→ **TEXT EXCERPT**:
┌──
Waste disposal system paramount for good health Professor Wangari Maathai

Andile Tshuma, Health

Due to fuel shortages and other challenges, the Bulawayo City Council has been facing difficulties in refuse collection, with some suburbs going for weeks without refuse collection. 

Thank goodness, the council communicates ahead of time and people have an idea of what to expect. 

During times when council is facing problems with fuel supplies, it has been issuing a number of statements instructing people on what to do about their garbage. People were told to keep waste within their yards and not dispose of it by dumping it in undesignated dump sites. But such instructions often fall on deaf ears. In some suburbs, you wake up to huge piles of trash, or people just leave garbage lying on the street from the day it was supposed to have been collected. It lies there for days and dogs do justice to it, need I mention the flies, the stench and the unsightly picture of it all. I can best describe it in isiNdebele, ubutshapha/huchapa in Shona. 

As an individual you might have realised, for example, that urbanisation has led to the concentration of human settlements in towns and cities where, for example, an efficient human and industrial waste disposal system has become paramount for the maintenance of good health among citizens.

As at the beginning of the 21st century, the majority of third world countries’ citizens are ignorant of their health needs regardless of the apparent importance people should attach to health issues.

It should be of great concern that people lack basic information to determine and plan appropriate action to improve their health status. Rarely do we read, view and hear the failures of local authorities to combat the ever-increasing incidences of burst sewage pipes discharging raw sewage into these towns and cities’ main water supply systems. 

Yet all around us we see environmental pollution and degradation being perpetrated on a daily basis in both rural areas and urban centres.

It is particularly surprising that the general public does not exhibit any collective concern when their health is under threat. Local authorities must be put to task. 

For example, the disposal of raw sewage or sludge into Harare’s main source of water, Lake Chivero, should be a great cause for concern for Harare residents. There is a strong correlation between poor health such as skin rash and itching skin with the poor treatment of water for human use and consumption.
└──
Collected data:
┌──
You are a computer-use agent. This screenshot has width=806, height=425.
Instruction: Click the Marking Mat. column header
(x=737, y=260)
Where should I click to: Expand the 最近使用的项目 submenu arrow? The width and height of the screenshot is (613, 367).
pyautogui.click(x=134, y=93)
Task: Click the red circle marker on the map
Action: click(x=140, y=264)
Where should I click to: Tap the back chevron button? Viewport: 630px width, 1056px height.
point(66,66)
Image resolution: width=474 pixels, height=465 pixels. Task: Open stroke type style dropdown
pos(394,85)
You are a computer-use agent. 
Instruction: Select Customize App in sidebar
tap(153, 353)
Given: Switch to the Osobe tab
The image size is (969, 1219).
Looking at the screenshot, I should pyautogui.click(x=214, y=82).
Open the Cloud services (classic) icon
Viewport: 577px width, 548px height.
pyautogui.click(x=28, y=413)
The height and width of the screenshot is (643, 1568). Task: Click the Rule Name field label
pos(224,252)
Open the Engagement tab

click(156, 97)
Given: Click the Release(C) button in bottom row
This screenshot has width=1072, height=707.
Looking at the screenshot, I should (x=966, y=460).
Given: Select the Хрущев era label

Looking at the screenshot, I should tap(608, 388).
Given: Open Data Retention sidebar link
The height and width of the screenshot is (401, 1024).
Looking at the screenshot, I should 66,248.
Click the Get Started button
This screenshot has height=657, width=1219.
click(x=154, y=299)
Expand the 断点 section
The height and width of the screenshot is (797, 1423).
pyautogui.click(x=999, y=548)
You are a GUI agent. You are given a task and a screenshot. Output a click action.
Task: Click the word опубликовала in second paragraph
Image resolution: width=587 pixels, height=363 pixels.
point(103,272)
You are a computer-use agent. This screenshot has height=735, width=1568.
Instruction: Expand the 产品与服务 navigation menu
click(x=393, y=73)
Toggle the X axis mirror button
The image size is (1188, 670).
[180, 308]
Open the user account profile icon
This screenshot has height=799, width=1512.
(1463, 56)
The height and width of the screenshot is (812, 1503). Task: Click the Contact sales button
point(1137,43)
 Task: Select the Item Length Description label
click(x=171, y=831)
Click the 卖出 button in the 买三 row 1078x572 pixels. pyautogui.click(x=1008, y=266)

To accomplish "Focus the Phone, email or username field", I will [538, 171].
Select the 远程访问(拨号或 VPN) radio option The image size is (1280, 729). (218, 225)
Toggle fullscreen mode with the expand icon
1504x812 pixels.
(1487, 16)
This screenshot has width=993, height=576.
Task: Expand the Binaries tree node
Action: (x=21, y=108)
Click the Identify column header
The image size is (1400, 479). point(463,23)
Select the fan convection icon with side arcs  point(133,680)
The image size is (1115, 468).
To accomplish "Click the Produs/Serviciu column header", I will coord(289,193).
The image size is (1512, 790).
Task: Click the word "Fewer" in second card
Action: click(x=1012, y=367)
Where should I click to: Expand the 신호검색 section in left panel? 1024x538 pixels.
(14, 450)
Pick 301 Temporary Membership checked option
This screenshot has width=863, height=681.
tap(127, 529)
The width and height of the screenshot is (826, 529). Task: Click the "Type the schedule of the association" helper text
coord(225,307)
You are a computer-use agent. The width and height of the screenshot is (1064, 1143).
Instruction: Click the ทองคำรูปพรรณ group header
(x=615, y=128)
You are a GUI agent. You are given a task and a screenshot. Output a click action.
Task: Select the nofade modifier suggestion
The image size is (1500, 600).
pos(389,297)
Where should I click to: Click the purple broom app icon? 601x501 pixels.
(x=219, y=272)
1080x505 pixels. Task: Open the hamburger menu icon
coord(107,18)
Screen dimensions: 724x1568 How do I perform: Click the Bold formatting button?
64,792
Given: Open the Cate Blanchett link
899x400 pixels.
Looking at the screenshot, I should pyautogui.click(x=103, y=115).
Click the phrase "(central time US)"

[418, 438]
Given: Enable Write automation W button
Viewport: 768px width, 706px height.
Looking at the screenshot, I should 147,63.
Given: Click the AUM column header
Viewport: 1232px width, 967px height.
└──
→ **PROBLEMS AND TASKS**:
(a) Answer these questions about the article on waste disposal and health above.
(i) What shortage has made refuse collection difficult for the Bulawayo City Council?
(ii) Where were people told to keep their waste?
(iii) What is named as Harare's main source of water?
(b) Quote the article on waste disposal and health between "Waste disposal system paramount" and "what to expect.", inclusive.
(c) Continue the article on waste disposal and health from its last sentence.

→ **PER-TASK OUTPUTS**:
(a)
(i) Fuel
(ii) Within their yards
(iii) Lake Chivero

(b)
Waste disposal system paramount for good health Professor Wangari Maathai

Andile Tshuma, Health

Due to fuel shortages and other challenges, the Bulawayo City Council has been facing difficulties in refuse collection, with some suburbs going for weeks without refuse collection. 

Thank goodness, the council communicates ahead of time and people have an idea of what to expect.

(c)
The issue of effluent flowing into Umguza River in Matabeleland North has also been a problem for years. As residents and rate payers, we are entitled to the best service from local authorities, have a duty and social responsibility, in the face of all these adversities, to cultivate, nurture and articulate the necessary social commitment to the promotion of good health, disease surveillance and prevention. It takes a community to make things that and if every household acts, then vibrant communities are established.

Health has been a prime concern of humanity since the dawn of history. Some of the earliest written records refer to the struggle against disease and to the contrast between the factors that made for a long and healthy life and those that made life short and harsh. However, great advances in health sciences have made it possible for humankind to understand and know some of the causes of ill-health and premature deaths at different levels of society as well as how to prevent some of them.

The level of a country’s development can be measured by the state of its citizens’ health.

People need to be in good health to be productive, enjoy life and become good citizens. Yet everywhere around us, are visions of despair, misery, neglect, and haplessness.

One of our problems as residents in urban settings is that we sometimes choose to remain indifferent of things happening around us. A lot goes wrong but we all leave it to someone else to complain. We may all know that one neighbour has the habit of throwing trash on the street by the corner or dumping garbage in the trenches but we do nothing about it. Nobody dares talk to that person but after a while, that waste accumulates and before you know it, there’s an unofficial dump site and people start dumping trash there. A headache for council begins. Had that person been reported before it got out of hand, everyone would have continued enjoying living in a clean neighbourhood.

I do not understand people who feel comfortable dropping litter wherever and whenever. To be honest the Bulawayo CBD is clean, although we do have our litter hotspots especially at termini. How do you just toss a bag of chips, banana peel or your takeaway kaylite on those clean pavements? Our streets have bins at almost every corner, but you will find litter bugs just dropping wherever. It beats me.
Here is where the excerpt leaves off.